**Provided data**

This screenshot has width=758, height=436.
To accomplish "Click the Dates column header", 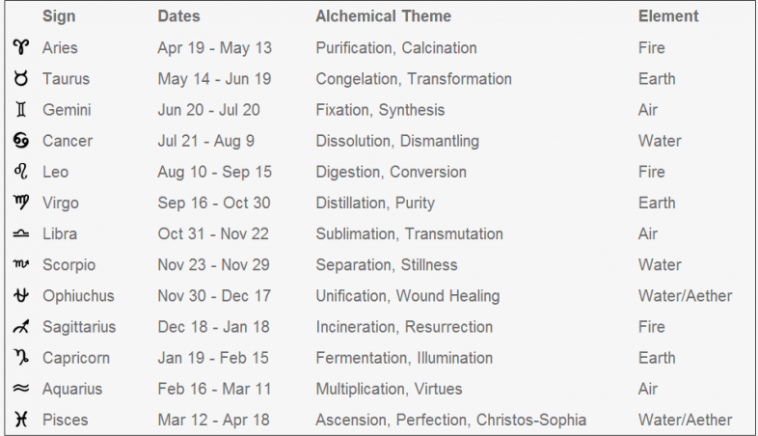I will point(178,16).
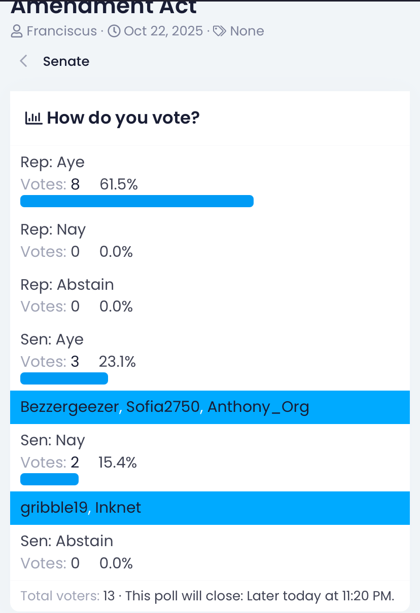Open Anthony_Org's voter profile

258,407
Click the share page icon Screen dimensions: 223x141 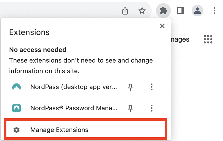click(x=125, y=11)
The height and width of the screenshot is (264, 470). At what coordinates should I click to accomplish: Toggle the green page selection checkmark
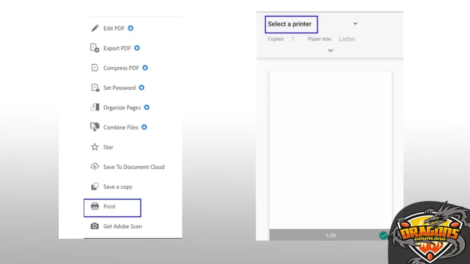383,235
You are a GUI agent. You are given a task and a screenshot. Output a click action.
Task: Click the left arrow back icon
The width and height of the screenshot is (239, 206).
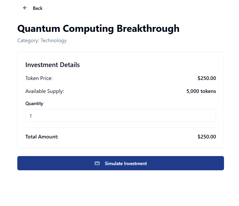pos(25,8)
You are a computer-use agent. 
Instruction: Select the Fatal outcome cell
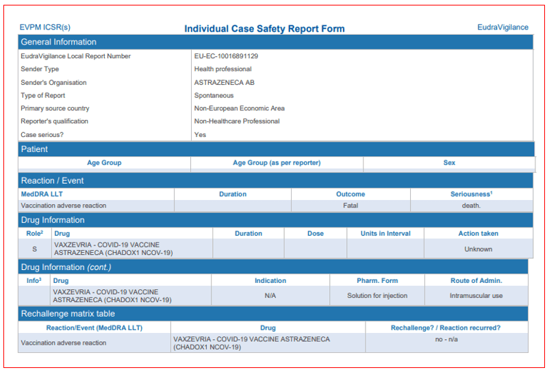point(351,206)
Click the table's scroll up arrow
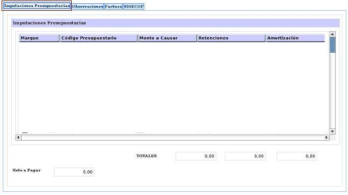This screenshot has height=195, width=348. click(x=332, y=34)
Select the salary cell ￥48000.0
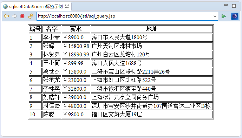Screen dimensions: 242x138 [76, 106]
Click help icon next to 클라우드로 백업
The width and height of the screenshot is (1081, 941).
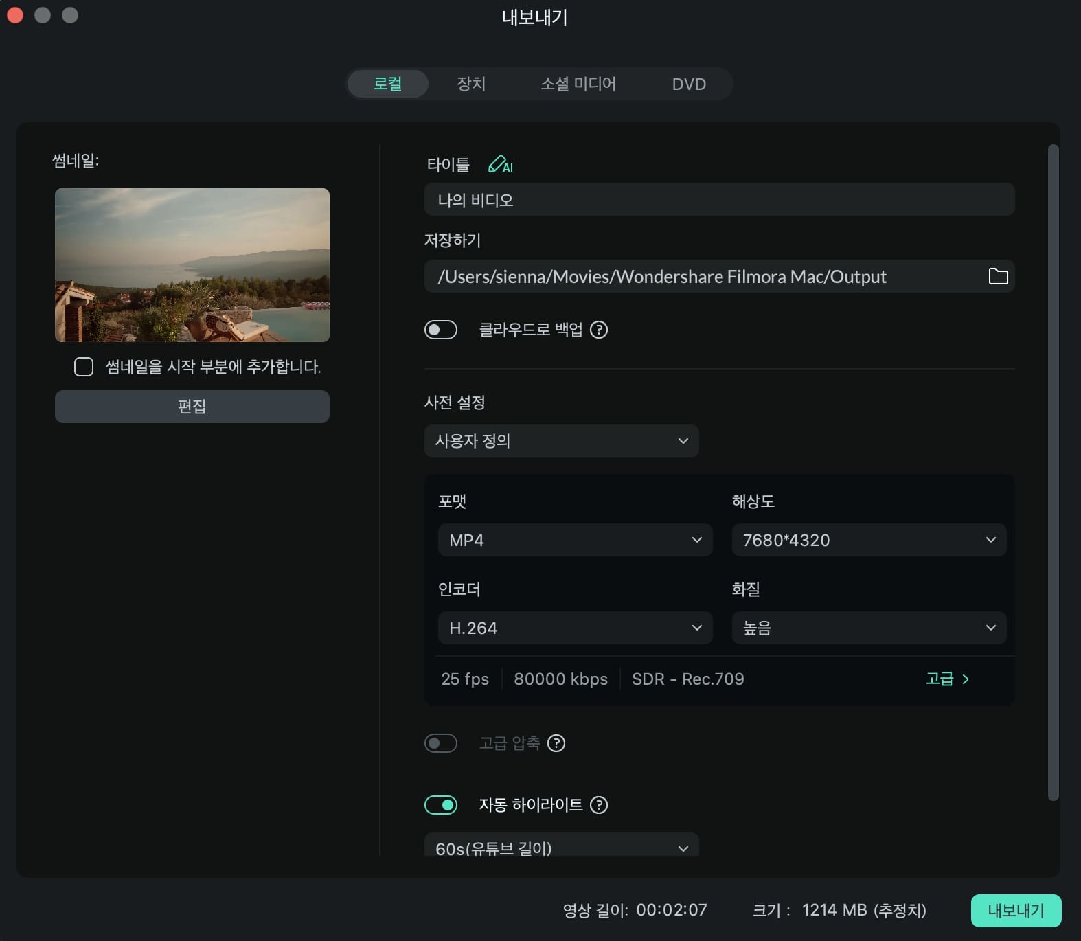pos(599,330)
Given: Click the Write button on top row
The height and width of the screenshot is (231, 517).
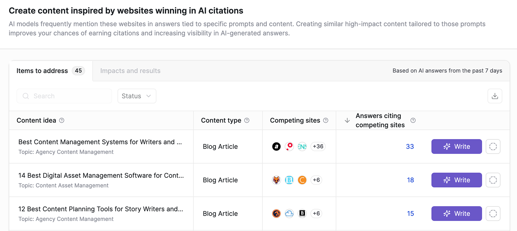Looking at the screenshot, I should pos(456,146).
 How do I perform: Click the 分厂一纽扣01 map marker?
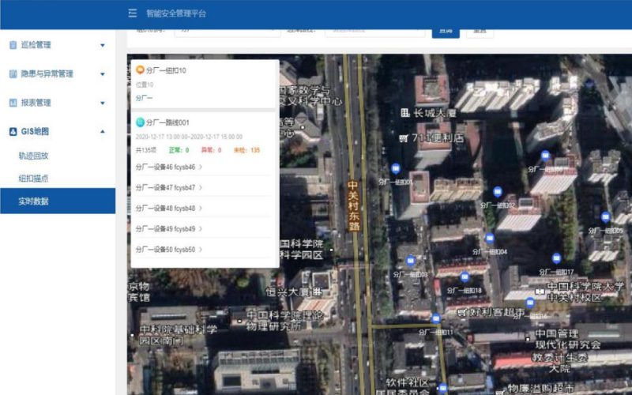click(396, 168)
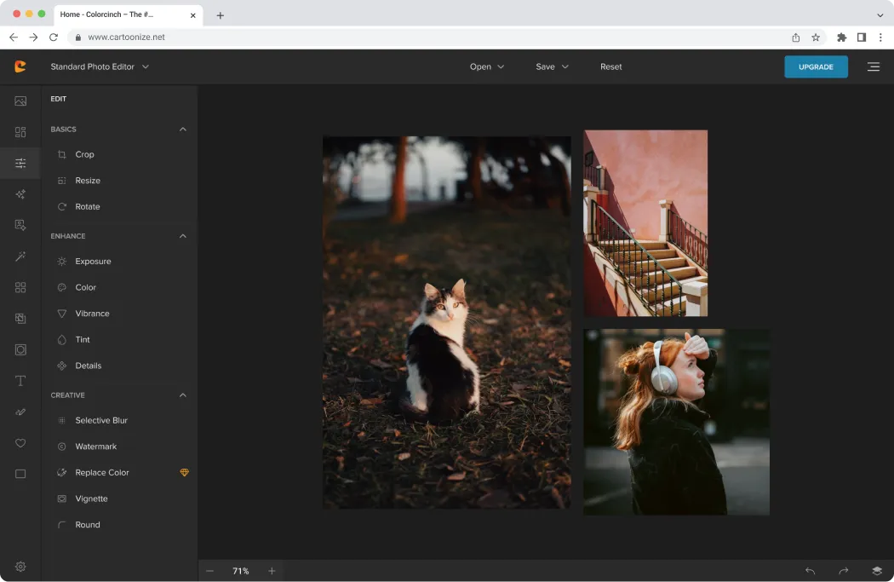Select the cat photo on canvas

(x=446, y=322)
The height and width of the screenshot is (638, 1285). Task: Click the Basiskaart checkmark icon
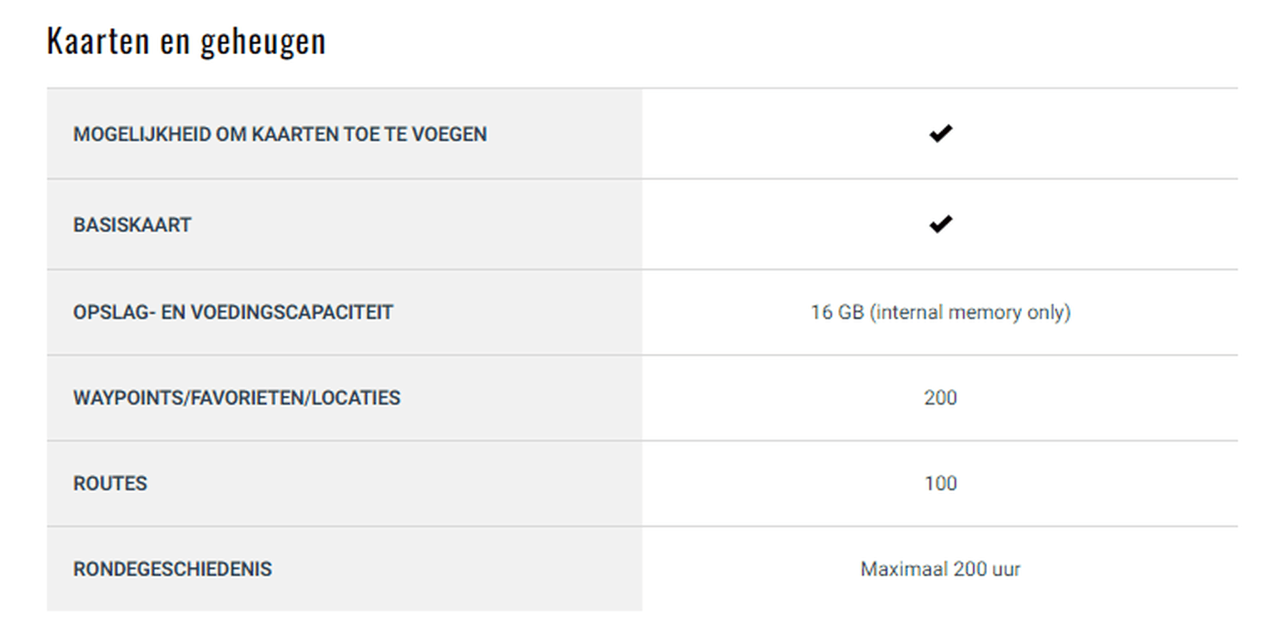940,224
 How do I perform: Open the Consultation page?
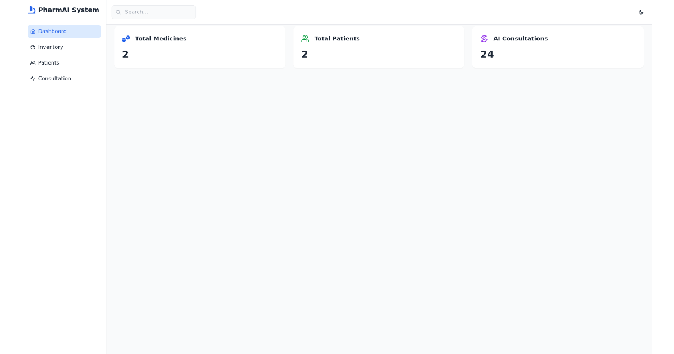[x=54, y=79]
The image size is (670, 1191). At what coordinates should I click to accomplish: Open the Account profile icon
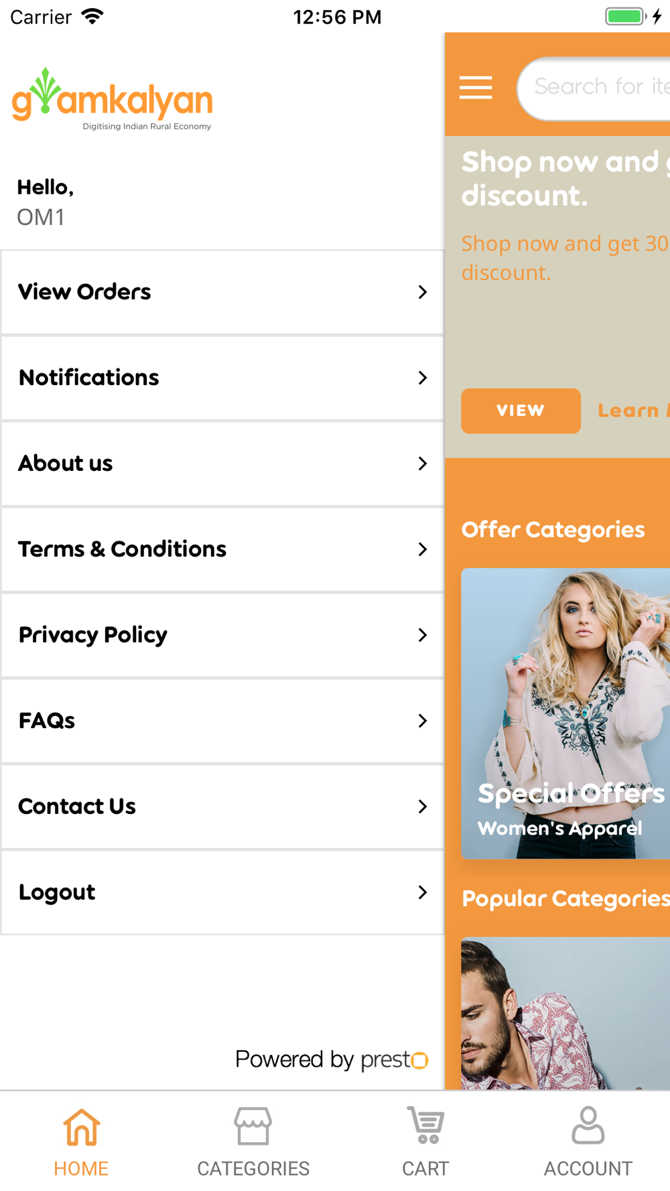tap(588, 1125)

**What you are asked to do**
Every line from the one containing "Click help icon next to 클라우드로 백업" to the final line of the records should be duplicated exactly; no picture is to be copied.

**Result of this task**
Click help icon next to 클라우드로 백업
The width and height of the screenshot is (1081, 941).
pos(599,330)
Given: Click the Write button on top row
The height and width of the screenshot is (231, 517).
Looking at the screenshot, I should pos(456,146).
 How do I perform: Click the 分厂一纽扣01 map marker?
click(396, 168)
Select the cat photo on canvas

(x=446, y=322)
The height and width of the screenshot is (638, 1285). Task: Click the Basiskaart checkmark icon
940,224
 How do I perform: Open the Consultation page?
[x=54, y=79]
The image size is (670, 1191). At what coordinates should I click to accomplish: Open the Account profile icon
tap(588, 1125)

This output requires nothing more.